■ **THE REQUEST**
Find each line in the rows below that contains the word "link", and copy those lines out in full.

Click-target data
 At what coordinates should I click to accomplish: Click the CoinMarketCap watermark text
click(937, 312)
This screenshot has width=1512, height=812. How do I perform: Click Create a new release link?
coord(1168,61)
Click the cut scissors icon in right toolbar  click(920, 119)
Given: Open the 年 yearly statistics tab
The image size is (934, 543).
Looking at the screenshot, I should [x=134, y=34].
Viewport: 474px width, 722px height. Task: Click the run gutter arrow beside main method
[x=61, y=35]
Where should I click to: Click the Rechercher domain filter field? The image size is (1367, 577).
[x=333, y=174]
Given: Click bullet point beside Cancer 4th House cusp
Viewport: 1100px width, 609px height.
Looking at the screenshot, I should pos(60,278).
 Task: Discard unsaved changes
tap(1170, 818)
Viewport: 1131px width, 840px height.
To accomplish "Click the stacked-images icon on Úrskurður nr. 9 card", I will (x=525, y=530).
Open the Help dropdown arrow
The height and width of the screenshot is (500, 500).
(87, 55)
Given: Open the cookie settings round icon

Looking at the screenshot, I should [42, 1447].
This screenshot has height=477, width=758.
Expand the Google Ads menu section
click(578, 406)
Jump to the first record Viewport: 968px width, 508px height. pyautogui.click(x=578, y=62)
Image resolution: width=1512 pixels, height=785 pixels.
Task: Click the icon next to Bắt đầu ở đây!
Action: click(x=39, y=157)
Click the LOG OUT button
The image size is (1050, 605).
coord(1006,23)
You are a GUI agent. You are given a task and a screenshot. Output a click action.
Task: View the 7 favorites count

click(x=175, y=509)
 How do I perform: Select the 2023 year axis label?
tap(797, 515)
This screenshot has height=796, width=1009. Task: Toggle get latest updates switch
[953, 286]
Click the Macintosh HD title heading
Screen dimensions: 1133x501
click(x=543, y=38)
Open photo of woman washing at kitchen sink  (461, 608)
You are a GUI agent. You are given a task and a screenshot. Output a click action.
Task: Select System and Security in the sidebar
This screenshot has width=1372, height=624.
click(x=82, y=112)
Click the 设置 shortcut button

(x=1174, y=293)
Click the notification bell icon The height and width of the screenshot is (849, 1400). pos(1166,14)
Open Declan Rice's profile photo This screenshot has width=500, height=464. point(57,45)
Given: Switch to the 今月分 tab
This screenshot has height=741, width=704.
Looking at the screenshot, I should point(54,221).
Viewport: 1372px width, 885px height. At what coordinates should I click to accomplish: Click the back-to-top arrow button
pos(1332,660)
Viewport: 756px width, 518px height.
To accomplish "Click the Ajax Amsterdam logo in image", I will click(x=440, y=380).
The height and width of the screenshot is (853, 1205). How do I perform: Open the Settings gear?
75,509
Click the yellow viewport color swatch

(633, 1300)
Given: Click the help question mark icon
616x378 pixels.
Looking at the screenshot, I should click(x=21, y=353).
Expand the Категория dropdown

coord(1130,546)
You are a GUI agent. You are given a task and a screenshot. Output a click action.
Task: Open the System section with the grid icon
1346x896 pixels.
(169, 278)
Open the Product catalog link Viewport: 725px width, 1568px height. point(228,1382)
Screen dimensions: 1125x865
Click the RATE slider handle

■ **EXERCISE OUTPUT**
This screenshot has width=1512, height=812. How do I perform: Click Create a new release link?
Open the Product catalog link Viewport: 725px width, 1568px height. point(228,1382)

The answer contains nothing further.